[[ Excerpt to read open ]]
Valeria CC Marinho, Lee Yee Chong, Helen V Worthington, Tanya Walsh
Plain language summary: Fluoride mouthrinses for preventing dental caries in children and adolescents
How effective and safe is the use of fluoride mouthrinse for preventing tooth decay (dental caries) in children and adolescents compared with placebo (a mouthrinse without the active ingredient fluoride) or no treatment?
Tooth decay is a health problem worldwide, affecting the vast majority of adults and children. Levels of tooth decay vary between and within countries, but children in lower socioeconomic groups (measured by income, education and employment) tend to have more tooth decay. Untreated tooth decay can cause progressive destruction of the tops of teeth (crowns), often accompanied by severe pain. Repair and replacement of decayed teeth is costly in terms of time and money and is a major drain on the resources of healthcare systems.
Preventing tooth decay in children and adolescents is regarded as a priority for dental services and is considered more cost-effective than treatment. Use of fluoride, a mineral that prevents tooth decay, is widespread. As well as occurring naturally, fluoride is added to the water supply in some areas, and is used in most toothpastes and in other products that are available to varying degrees worldwide. As an extra preventive measure, fluoride can be applied directly to teeth as mouthrinses, lozenges, varnishes and gels.
[[ Excerpt to read closed ]]
[[ Source information open ]]
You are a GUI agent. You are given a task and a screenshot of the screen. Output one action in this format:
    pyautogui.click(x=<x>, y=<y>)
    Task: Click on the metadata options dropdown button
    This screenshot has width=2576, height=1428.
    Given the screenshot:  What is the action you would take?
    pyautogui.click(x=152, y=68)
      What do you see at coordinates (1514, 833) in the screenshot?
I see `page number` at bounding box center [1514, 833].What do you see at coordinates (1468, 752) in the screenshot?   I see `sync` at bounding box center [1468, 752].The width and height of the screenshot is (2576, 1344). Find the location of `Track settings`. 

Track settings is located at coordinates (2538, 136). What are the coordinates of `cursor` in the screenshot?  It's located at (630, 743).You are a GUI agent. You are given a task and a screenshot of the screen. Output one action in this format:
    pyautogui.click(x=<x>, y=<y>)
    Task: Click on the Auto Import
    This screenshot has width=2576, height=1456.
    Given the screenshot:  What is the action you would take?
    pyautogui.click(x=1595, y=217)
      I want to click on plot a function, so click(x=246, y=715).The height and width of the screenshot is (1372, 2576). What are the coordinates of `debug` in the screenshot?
[[ Source information closed ]]
▶ _Required work_:
a: In the text on fluoride mouthrinses, rewrite the part between "Tooth decay is" and "of healthcare systems.", inclusive, swapping "costly" for "expensive".
b: Carry on the summary about fluoride mouthrinses from the point where it stops.

▶ _Results for the exercise_:
a:
Tooth decay is a health problem worldwide, affecting the vast majority of adults and children. Levels of tooth decay vary between and within countries, but children in lower socioeconomic groups (measured by income, education and employment) tend to have more tooth decay. Untreated tooth decay can cause progressive destruction of the tops of teeth (crowns), often accompanied by severe pain. Repair and replacement of decayed teeth is expensive in terms of time and money and is a major drain on the resources of healthcare systems.

b:
Fluoride mouthrinse has frequently been used under supervision in school-based programmes to prevent tooth decay. Supervised (depending on the age of the child) or unsupervised fluoride mouthrinse needs to be used regularly to have an effect. Recommended procedure involves rinsing the mouth one to two minutes per day with a less concentrated solution containing fluoride, or once a week or once every two weeks with a more concentrated solution. Because of the risk of swallowing too much fluoride, fluoride mouthrinses are not recommended for children younger than six years of age.
This review updates the Cochrane review of fluoride mouthrinses for preventing tooth decay in children and adolescents that was first published in 2003. We assessed existing research for Cochrane Oral Health, and evidence is current up to 22 April 2016.
We included 37 studies in which more than 15,000 children (aged six to 14 years) were treated with fluoride mouthrinse or placebo (a mouthrinse with no active ingredient) or received no treatment. All studies assessed supervised use of fluoride mouthrinse in school settings, with two studies also including home use.
Most children received a sodium fluoride (NaF) solution, given at 230 parts per million of fluoride (ppm F) daily or a higher concentration of 900 ppm F weekly or fortnightly. Studies lasted from two to three years. Reports were published between 1965 and 2005, and studies took place in several countries.
This review update confirmed that supervised regular use of fluoride mouthrinse can reduce tooth decay in children and adolescents.
- Combined results of 35 trials showed that, on average, there is a 27% reduction in decayed, missing and filled tooth surfaces in permanent teeth with fluoride mouthrinse compared with placebo or no mouthrinse. This benefit is likely to be present even if children use fluoride toothpaste or live in water-fluoridated areas.
- Combined results of 13 trials found an average 23% reduction in decayed, missing and filled teeth (rather than tooth surfaces) in permanent teeth with fluoride mouthrinse compared with placebo or no mouthrinse. No trials have looked at the effect of fluoride rinse on baby teeth.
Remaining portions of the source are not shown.